What we find is surprising.

There are definite elements of resistance. It is essential that the people of God resist the dominant culture. They didn’t give in and we’re not to give in either. But for the most part, the people of God assist the dominant culture.

And really, that’s what we struggle with, isn’t it? When do we resist and when we do assist the surrounding culture?

As we read through the stories in the first six chapters of Daniel, the two ways we see Daniel and his friends resisting culture were when they were told to break the definite guidelines of the Bible and when they were directed to worship something or someone other than our God. Two very strong Nos. But only two.

Here they are again:

1. When they are told to break the definite guidelines of the Bible.

2. When they are told to worship someone or something other than the God of the Bible.

In each case, they spoke truth to power. They didn’t bend the truth to accommodate the powerful. For some of us, we need to hear this. Speak truth to power. Don’t bend before power.

But there’s a second half to what they did. When they spoke truth, they did so respectfully and reasonably. There was no arrogance, no hostility, no disrespect.

Did you catch that? They didn’t meet hostility with hostility. They didn’t meet arrogance with arrogance. They were always — every single time — respectful and reasonable.

In fact, combined with their conviction, Daniel and his friends exhibited humility and honored those in power over them. And because of that, they continually received back respect and even a higher standing within the hostile culture.

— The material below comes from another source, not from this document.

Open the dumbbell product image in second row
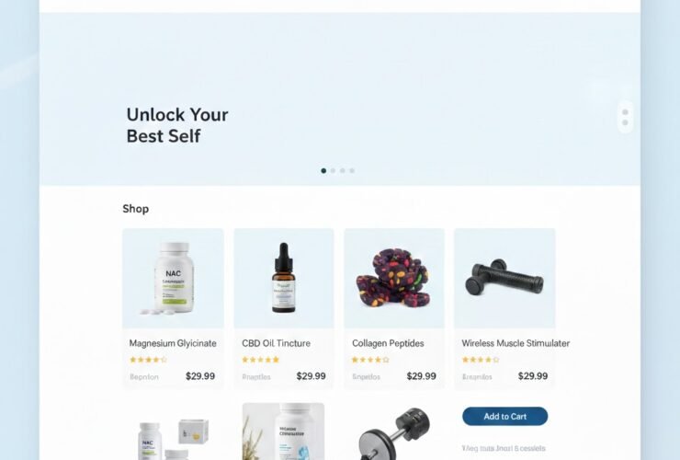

You see, more than just resisting, Daniel and his friends gave themselves to assisting the surrounding culture. Even though the Babylonians had ruined their lives, defeating the kingdom of Judah, destroying the temple, ripping apart families, and dragging them into exile to serve the Babylonian empire — even with all of these justified reasons to hate, to resist — the Babylonians, Daniel and his friends worked diligently as government administrators, serving and promoting this empire.

What Daniel and his friends did is like the most conservative of evangelicals devoting their careers to promoting the Obama administration and other liberal government administrations — and actually out-shining everyone else in those administrations.

The term we tend to use for people like Daniel and his friends is Sell-outs. They’re colluding with the enemy, right?

That’s not how the writer of the book of Daniel sees it.

Interestingly, although he receives his wisdom and revelation from our God, Daniel gets lumped in with the astrologers, enchanters, magicians, and diviners. And get this, he doesn’t object! Just imagine your pastor and a few other Christian pastors getting called to the state capitol by the governor and being lumped in with palm readers, astrologers, and tarot card readers. And they together were asked to advise her about future policies as if their spiritualities were of equal validity.

Daniel never objects. Rather, he uses his position and the opportunities it brings to speak God’s truth and reveal the nature of the one true God to those who don’t know any better.

He doesn’t expect them to know any better and neither should we. What we should expect is to speak truth graciously to those who don’t know it yet.

There is some resisting to be done. But way less than talk radio and rabid blog posts would have us think. Worship our God only and stick to the Scriptures. Beyond that, assist those around you to the best of your abilities and in such a way that the biggest complaint they can raise against you is that you pray. Not only will the culture around you succeed, but you’ll succeed, and the fame of our God will grow.